Power curve and efficiency of Apple N3

leman · Oct 2, 2023

Confused-User said:
Especially in the wake of Apple's weekend announcement, the chance that there is some bug that's lifting the expected limit of performance and heat is vanishingly small.

In my experience after a week with my new iPhone there seems to be some fairly random background power draw issue. E.g. few days per week the battery would drop over 20% overnight. I installed 17.1 beta yesterday and tonight the battery dropped by 6%. Could be a fluke either way, but it is possible that there is/was a software bug resulting in subpar battery life and high power usage for some people.

But the 17.1 didn't seem to change anything about peak frequency or power consumption of A17 Pro. I'm getting the same numbers.

theorist9 · Oct 2, 2023

leman said:
Thanks for trying to replicate the results, @theorist9!

Peer review

.

leman said:
The data I have shown before only shows the P-core (and I filter out any samples where P-core usage is very low to avoid sampling artefacts). Are you per chance aggregating the cycles/time across P- and E-cores? Cause that would obviously result in lower estimated frequency.

I showed two plots in my post, one where I plotted the P-core data only, and another where I plotted both. I'm not sure what you mean by aggregating cycles/times across P- and E-cores, but when I plotted both I simply included the {frequency, watt} data pairs for the E-cores.

But since you explained your plot was P-core data only, let's focus on that. Considering just the P-core data, there appear to be a lot of frequencies missing from your two A17 data files.

If take all the P-core data and sort by frequency, I get a gap between 1.344 GHz and 3.686 GHz, which you can see in the screenshot below. By contrast, your plot clearly shows you do have data in that frequency range—specifically, your plot seems to show a lot of data from ≈2.7 GHz to 3.3 GHz.

So am I missing something, or is that data in fact not present in your two A17 files? If the latter, could you please update them with the missing data so I could replicate your plot?

Again, I'm referring to these two specific files; these are the only ones I could find that contain A17 single-core data.

However, your R-code doesn't seem to be using them. Instead, it references "a17_data". So I'm guessing what I need is that file.

Xiao_Xi · Oct 2, 2023

leman said:
A17 Pro is clocked exactly so that at peak frequency the power consumption is very close to 5 watts.

Are your sure about that? How do you explain this?

leman · Oct 2, 2023

theorist9 said:
So am I missing something, or is that data in fact not present in your two A17 files? If the latter, could you please update them with the missing data so I could replicate your plot?

All the data I used is in the git repository. There are four files. Are you also using multi-core results? They have lower frequencies, so maybe that's the band you are missing?

leman · Oct 2, 2023

Xiao_Xi said:
Are your sure about that? How do you explain this?

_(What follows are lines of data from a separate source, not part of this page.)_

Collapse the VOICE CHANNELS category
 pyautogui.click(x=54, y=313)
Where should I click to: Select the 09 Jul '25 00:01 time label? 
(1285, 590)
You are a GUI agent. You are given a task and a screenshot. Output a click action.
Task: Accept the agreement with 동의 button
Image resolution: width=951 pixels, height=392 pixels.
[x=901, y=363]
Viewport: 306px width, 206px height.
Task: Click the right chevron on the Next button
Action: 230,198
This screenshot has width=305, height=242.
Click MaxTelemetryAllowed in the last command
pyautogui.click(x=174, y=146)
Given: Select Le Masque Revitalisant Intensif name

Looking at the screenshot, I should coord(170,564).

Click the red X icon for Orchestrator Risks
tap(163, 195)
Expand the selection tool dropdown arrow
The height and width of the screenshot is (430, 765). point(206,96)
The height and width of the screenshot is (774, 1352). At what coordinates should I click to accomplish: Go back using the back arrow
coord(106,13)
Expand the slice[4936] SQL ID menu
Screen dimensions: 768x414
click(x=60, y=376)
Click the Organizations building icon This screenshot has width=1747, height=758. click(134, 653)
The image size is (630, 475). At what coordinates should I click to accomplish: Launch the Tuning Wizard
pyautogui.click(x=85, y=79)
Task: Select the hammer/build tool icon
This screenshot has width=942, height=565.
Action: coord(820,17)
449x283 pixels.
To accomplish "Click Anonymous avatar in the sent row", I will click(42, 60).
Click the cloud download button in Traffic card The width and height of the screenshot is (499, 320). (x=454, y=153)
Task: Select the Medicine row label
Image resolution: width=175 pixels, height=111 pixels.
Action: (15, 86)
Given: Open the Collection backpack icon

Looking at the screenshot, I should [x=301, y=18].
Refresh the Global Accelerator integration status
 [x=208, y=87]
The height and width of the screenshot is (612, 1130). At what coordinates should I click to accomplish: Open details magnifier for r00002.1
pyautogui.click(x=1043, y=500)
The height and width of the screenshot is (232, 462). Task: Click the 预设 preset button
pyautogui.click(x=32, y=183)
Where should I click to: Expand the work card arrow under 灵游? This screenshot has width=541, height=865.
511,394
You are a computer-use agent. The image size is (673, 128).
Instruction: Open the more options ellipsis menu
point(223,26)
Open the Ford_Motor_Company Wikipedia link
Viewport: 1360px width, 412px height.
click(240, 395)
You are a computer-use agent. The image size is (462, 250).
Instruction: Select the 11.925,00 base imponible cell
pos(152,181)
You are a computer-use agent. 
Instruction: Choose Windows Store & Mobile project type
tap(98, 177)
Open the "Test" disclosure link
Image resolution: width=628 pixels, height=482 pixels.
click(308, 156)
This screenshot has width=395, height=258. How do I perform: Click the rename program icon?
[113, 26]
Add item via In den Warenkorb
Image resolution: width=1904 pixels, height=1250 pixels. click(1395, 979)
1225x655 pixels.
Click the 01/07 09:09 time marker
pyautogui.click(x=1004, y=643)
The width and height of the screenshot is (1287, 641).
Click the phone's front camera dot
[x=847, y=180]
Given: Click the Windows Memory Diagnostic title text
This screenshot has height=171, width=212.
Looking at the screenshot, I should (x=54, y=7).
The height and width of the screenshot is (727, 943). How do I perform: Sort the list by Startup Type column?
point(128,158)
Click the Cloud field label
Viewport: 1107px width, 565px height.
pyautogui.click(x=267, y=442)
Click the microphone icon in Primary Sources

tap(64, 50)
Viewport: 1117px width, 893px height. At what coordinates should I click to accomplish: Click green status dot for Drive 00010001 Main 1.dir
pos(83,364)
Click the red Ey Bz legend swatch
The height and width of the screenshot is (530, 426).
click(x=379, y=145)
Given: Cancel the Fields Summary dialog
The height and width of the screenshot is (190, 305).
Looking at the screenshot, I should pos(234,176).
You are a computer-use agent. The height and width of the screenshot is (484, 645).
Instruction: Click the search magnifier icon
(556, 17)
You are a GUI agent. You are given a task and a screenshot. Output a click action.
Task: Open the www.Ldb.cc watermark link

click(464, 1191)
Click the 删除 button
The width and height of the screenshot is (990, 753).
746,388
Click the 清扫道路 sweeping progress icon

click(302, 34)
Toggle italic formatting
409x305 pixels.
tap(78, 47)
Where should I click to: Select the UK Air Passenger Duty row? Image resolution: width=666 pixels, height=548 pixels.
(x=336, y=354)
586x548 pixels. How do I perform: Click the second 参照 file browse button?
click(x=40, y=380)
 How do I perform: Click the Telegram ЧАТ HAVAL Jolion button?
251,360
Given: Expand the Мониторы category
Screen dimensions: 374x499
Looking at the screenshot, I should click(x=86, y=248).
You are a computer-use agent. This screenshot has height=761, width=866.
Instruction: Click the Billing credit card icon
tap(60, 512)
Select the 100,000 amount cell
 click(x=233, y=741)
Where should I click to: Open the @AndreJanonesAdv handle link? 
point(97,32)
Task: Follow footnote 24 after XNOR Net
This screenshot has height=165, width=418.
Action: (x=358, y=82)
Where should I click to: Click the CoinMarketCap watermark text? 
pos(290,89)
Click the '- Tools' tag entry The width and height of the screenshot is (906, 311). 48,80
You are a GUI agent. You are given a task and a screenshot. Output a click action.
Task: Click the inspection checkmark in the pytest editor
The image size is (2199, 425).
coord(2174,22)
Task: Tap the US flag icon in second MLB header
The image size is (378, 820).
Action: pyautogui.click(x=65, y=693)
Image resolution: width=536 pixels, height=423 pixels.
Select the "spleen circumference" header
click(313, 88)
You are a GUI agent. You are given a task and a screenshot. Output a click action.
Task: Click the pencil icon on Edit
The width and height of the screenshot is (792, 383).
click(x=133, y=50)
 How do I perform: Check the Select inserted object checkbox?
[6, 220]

They clearly don't get the peak power usage on that particular subtest. For peak power see my data.

theorist9 · Oct 2, 2023

leman said:
All the data I used is in the git repository. There are four files. Are you also using multi-core results? They have lower frequencies, so maybe that's the band you are missing?

Ah, that must be it—I was using the single-core files only, since your plot was power vs. frequency for a single thread. But in looking at the MC results, I can see they are showing individual per-core power consumption and frequency, and thus their data can be used as well!

It's bedtime, but I'll be sure to add that data and report back (hopefully tomorrow)....I thought it would be fun to try to find the simplest possible model that reasonably fits your data.

leman · Oct 2, 2023

theorist9 said:
Ah, that must be it—I was using the single core files only, since your plot was power vs. frequency for a single thread. But in looking at the MC results, I can see they are showing individual per-core power consumption and frequency, and thus their data can be used as well!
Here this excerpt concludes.